◆ Your goal: Among the lines below, a stretch begins at the one with "Given: Select the" and ends at the one with "Open the vorstand-hsg@hsg-skg.de". Repeat that stretch exactly, ends included.

[[ Information shown, beginning ]]

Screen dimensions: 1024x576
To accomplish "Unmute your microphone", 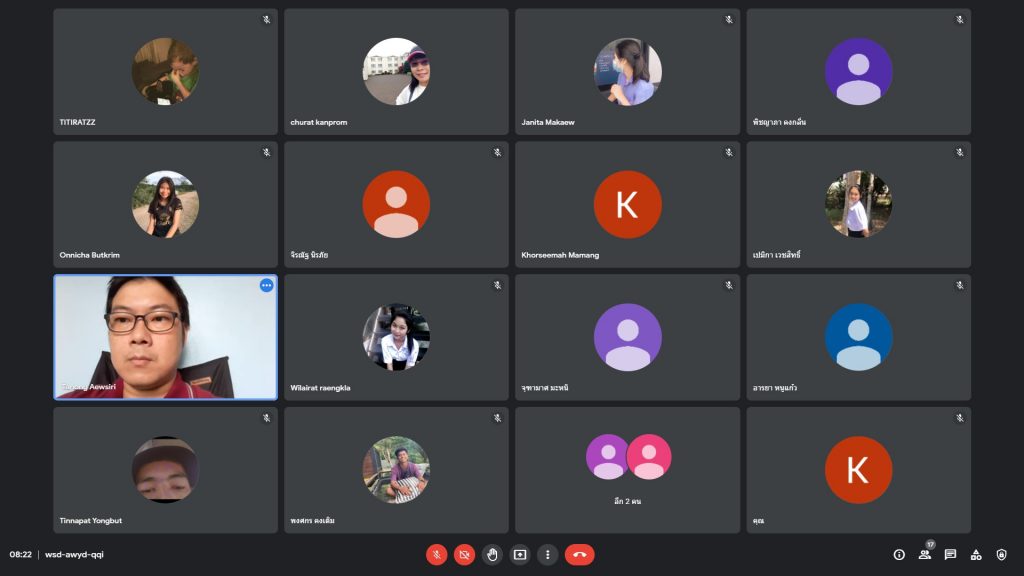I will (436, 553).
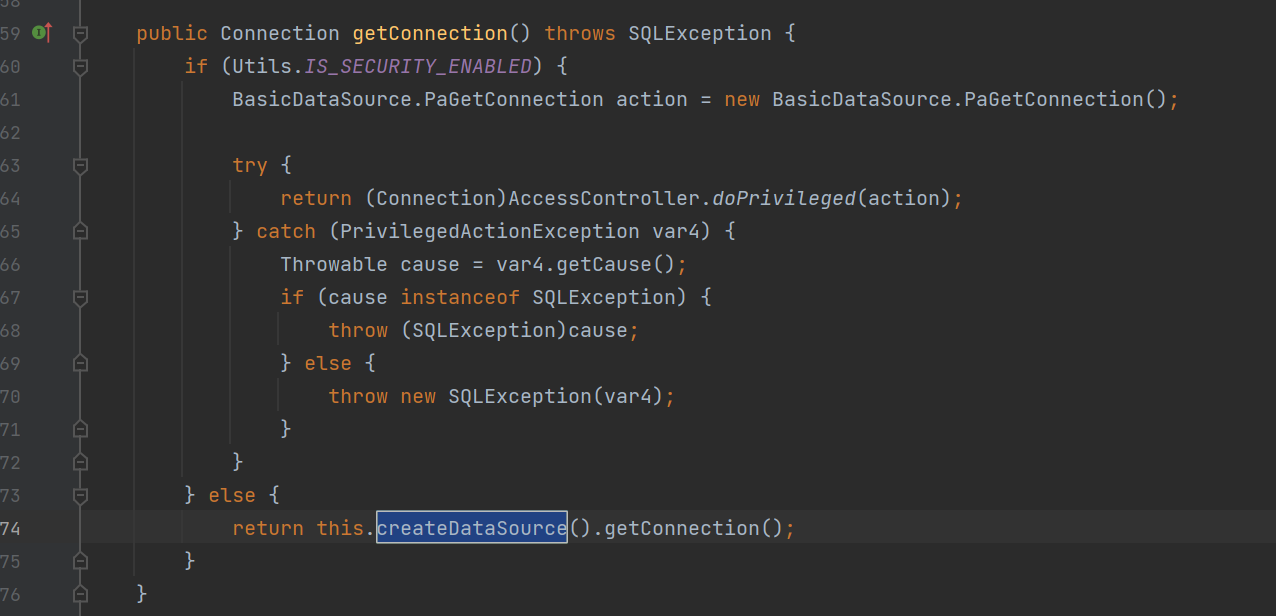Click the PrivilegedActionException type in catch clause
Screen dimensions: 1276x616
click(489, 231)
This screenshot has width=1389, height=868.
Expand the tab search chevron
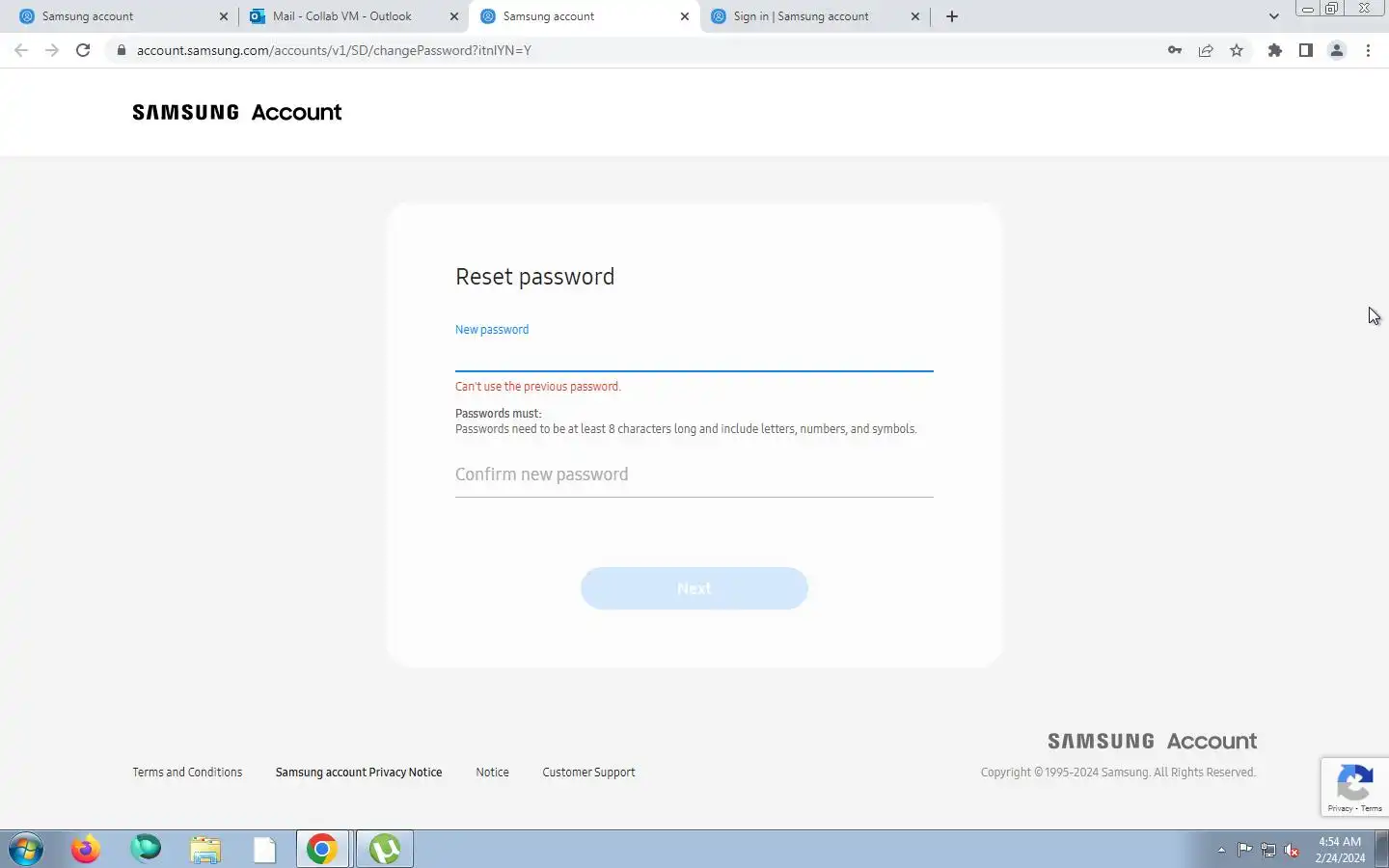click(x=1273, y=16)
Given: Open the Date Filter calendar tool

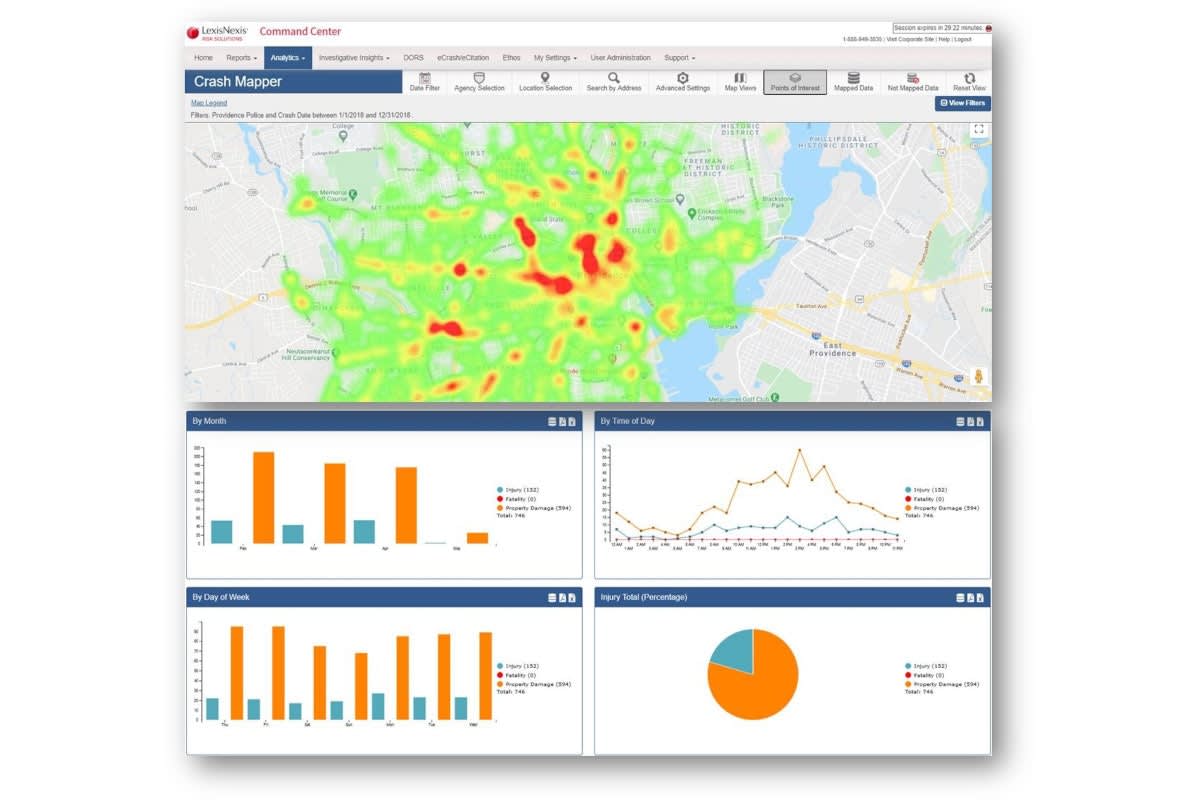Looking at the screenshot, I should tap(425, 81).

[[ Information shown, end ]]
[[ Information shown, beginning ]]

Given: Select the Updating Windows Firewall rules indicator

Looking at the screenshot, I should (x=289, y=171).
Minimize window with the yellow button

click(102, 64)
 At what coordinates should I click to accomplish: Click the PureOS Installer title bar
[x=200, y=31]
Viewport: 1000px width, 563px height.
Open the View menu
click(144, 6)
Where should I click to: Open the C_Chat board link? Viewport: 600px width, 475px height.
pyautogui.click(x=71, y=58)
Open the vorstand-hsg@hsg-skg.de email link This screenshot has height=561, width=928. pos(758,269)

[[ Information shown, end ]]

◆ Result of the exercise:
Given: Select the Updating Windows Firewall rules indicator

Looking at the screenshot, I should (x=289, y=171).
Minimize window with the yellow button

click(102, 64)
 At what coordinates should I click to accomplish: Click the PureOS Installer title bar
[x=200, y=31]
Viewport: 1000px width, 563px height.
Open the View menu
click(144, 6)
Where should I click to: Open the C_Chat board link? Viewport: 600px width, 475px height.
pyautogui.click(x=71, y=58)
Open the vorstand-hsg@hsg-skg.de email link This screenshot has height=561, width=928. pos(758,269)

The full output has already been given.